Segment Start: SOURCE MATERIAL

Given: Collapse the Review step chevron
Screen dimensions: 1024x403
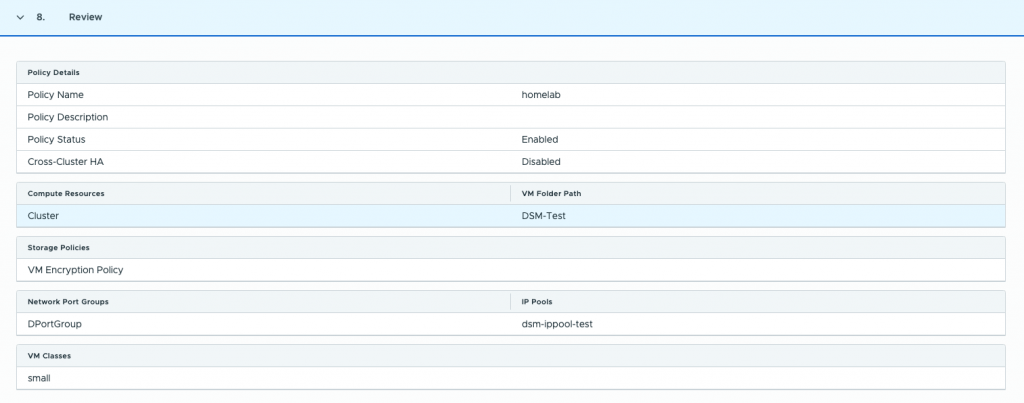Looking at the screenshot, I should pyautogui.click(x=20, y=18).
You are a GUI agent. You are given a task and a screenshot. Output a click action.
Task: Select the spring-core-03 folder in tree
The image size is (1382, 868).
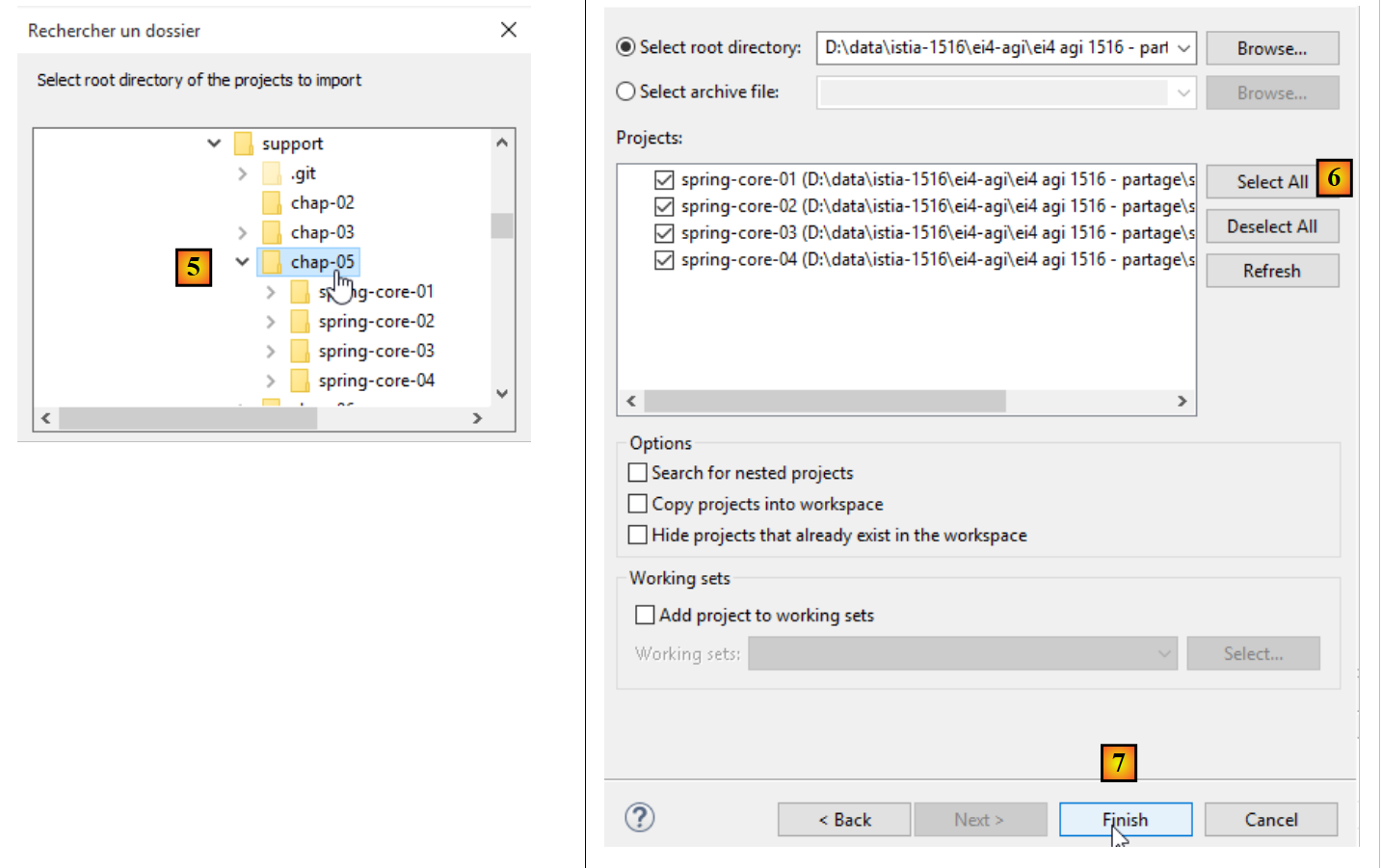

Segment End: SOURCE MATERIAL

• [TASK STATEMENT]: Exact copies of all the entries, without any pictures, are what the answer must contain.

• [TASK OUTPUT]:
Given: Collapse the Review step chevron
Screen dimensions: 1024x403
Looking at the screenshot, I should pyautogui.click(x=20, y=18).
You are a GUI agent. You are given a task and a screenshot. Output a click action.
Task: Select the spring-core-03 folder in tree
The image size is (1382, 868).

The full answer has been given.